Significance to Global Processes
One might ask: Is this research area significant in terms of scientific and social imperatives? Here are a few possible responses. Processes at mid-ocean ridges have produced about 60% of the crustal area of the Earth. For probably the last 4 Billion years, these environments have marked the sites of the main flux of mass and energy transfer from the Earth’s interior to the surface. They are the sites of hydrothermal vent systems that actively produce exhalative sulfide mineral deposits, support chemosythetic biological communities, and profoundly affect the chemistry of seawater. Continental rifts widen and evolve into continental margins, the thickest sediment accumulations on Earth and the repository of substantial petroleum reserves. The bulk of sedimentary rocks that are exposed in mountain belts were originally deposited in rift or continental margin settings. The sedimentary fill and crustal underpinnings of rifts themselves are potential sources of petroleum as well as mineral deposits. In addition, they contain lacustrine sediments that record several million years of climatic variations, similar to that seen in tree growth rings on a shorter time interval. These points emphasize how fundamental processes in rifts are to many other aspects of Earth Sciences.

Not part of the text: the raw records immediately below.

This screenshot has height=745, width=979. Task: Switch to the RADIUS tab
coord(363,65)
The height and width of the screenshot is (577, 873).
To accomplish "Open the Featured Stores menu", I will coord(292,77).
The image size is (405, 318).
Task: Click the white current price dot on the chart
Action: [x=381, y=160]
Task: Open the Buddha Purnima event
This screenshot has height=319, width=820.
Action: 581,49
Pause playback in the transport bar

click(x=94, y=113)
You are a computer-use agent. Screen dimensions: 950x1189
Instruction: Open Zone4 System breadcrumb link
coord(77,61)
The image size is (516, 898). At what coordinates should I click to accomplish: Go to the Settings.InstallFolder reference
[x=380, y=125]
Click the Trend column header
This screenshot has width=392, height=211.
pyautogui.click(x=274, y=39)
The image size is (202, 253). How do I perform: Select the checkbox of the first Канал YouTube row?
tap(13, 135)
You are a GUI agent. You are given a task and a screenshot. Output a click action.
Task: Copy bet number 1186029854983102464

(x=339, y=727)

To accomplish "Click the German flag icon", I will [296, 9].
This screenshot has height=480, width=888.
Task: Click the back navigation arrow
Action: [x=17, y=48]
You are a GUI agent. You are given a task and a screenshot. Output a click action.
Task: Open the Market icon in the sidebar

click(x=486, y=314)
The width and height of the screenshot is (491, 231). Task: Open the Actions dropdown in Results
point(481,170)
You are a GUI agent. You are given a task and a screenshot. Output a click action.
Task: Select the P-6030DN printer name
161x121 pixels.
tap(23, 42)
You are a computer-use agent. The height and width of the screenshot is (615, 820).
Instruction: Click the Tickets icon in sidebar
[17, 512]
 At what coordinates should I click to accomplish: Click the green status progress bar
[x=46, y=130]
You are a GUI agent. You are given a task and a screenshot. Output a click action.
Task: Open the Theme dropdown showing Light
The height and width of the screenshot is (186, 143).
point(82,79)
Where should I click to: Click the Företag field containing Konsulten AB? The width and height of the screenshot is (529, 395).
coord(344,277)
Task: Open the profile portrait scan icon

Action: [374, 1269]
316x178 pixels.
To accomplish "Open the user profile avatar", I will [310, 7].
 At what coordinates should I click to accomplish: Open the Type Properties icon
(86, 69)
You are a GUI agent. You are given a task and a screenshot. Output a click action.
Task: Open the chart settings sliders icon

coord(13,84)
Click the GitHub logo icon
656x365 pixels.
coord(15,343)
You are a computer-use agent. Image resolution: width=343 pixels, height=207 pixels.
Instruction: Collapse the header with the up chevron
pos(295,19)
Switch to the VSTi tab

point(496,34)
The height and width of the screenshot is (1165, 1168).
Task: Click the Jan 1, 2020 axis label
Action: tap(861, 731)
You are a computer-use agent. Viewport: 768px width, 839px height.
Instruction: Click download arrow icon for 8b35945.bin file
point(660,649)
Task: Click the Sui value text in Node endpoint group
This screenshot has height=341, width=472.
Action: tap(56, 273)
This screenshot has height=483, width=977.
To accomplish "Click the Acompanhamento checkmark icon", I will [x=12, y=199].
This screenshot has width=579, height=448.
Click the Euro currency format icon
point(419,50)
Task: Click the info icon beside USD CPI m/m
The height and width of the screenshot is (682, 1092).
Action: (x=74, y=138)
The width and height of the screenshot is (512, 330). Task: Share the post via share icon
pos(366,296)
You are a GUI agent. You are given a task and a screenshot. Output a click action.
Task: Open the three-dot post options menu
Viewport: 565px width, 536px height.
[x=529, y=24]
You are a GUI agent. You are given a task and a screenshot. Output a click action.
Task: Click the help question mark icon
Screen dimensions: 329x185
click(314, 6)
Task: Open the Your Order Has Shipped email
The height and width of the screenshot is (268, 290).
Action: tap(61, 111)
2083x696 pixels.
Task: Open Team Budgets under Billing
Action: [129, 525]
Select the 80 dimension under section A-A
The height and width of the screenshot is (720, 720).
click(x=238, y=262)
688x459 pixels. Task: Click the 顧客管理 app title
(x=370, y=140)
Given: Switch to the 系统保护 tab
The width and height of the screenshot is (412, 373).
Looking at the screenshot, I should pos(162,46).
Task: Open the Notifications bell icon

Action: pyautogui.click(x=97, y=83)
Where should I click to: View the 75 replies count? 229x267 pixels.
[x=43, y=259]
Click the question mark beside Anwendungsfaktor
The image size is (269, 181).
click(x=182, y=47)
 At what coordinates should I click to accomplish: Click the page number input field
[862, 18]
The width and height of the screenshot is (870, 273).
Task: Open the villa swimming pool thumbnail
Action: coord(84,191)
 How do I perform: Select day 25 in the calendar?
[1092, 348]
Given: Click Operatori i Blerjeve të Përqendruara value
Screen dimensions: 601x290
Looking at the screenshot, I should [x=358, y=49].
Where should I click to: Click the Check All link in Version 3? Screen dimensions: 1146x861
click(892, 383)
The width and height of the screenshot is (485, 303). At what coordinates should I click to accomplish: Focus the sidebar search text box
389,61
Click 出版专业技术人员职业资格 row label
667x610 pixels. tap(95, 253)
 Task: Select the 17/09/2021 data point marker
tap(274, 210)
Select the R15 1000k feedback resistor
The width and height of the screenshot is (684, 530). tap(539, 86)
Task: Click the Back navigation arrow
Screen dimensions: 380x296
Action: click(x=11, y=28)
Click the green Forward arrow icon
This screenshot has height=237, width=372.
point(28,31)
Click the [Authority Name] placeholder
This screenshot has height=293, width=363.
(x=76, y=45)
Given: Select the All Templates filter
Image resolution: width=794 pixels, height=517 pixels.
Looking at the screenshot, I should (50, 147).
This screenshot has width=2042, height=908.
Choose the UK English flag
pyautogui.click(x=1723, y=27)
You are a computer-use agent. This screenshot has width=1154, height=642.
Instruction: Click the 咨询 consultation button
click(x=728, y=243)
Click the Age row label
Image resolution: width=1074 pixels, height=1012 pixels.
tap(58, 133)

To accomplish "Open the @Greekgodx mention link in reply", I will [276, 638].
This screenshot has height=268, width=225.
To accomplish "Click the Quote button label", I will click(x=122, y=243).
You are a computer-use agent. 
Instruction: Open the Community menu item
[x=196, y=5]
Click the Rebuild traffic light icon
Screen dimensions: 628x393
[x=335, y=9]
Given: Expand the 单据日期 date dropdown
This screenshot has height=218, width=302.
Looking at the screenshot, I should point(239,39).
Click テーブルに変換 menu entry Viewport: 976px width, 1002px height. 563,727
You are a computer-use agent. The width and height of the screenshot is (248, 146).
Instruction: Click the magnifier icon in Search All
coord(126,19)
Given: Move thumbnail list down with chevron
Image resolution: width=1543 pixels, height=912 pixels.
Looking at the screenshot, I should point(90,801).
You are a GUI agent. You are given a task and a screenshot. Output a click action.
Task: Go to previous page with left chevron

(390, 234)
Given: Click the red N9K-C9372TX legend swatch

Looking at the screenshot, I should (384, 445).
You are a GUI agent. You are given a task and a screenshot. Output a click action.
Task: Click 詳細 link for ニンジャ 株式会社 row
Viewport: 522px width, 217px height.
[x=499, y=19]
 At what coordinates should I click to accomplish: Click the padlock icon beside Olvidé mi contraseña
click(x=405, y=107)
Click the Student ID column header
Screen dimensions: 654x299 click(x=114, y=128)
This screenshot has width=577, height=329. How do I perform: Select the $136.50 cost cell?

Transform faulting is a ubiquitous element of all divergent plate boundaries ranging from major strike-slip faults to relatively minor transfer structures. Some of the most damaging earthquakes in history and numerous regions of persistent seismicity are the direct result of transform faulting in continental areas. The detailed study of the behavior and mechanical implications of crustal stress, strain, and seismicity along the San Andreas Fault in particular has forced a re-evaluation of the behavior of the potentially dangerous major faults that dominate plate boundaries zones. Investigations of basaltic fault rocks promise to provide new insights into the most common fault materials on Earth.
Investigating these front-line scientific problems cannot be done with any individual technique; a multidisciplinary approach is necessary because of the non-uniqueness of interpretations that stem from nearly all types of geological and geophysical information when viewed in isolation. Moreover, major processes in rift and transform environments are governed by a complex interplay between multiple parameters. For example, faults create permeable pathways in the Earth that permit fluid flow. The fluids exert both chemical and mechanical influences on the strength of rocks, thus may determine the nature of faulting and earthquakes. Our department has personnel that cover the key subdisciplines required to make major contributions to the understanding of the processes that interact at divergent and transform plate boundaries.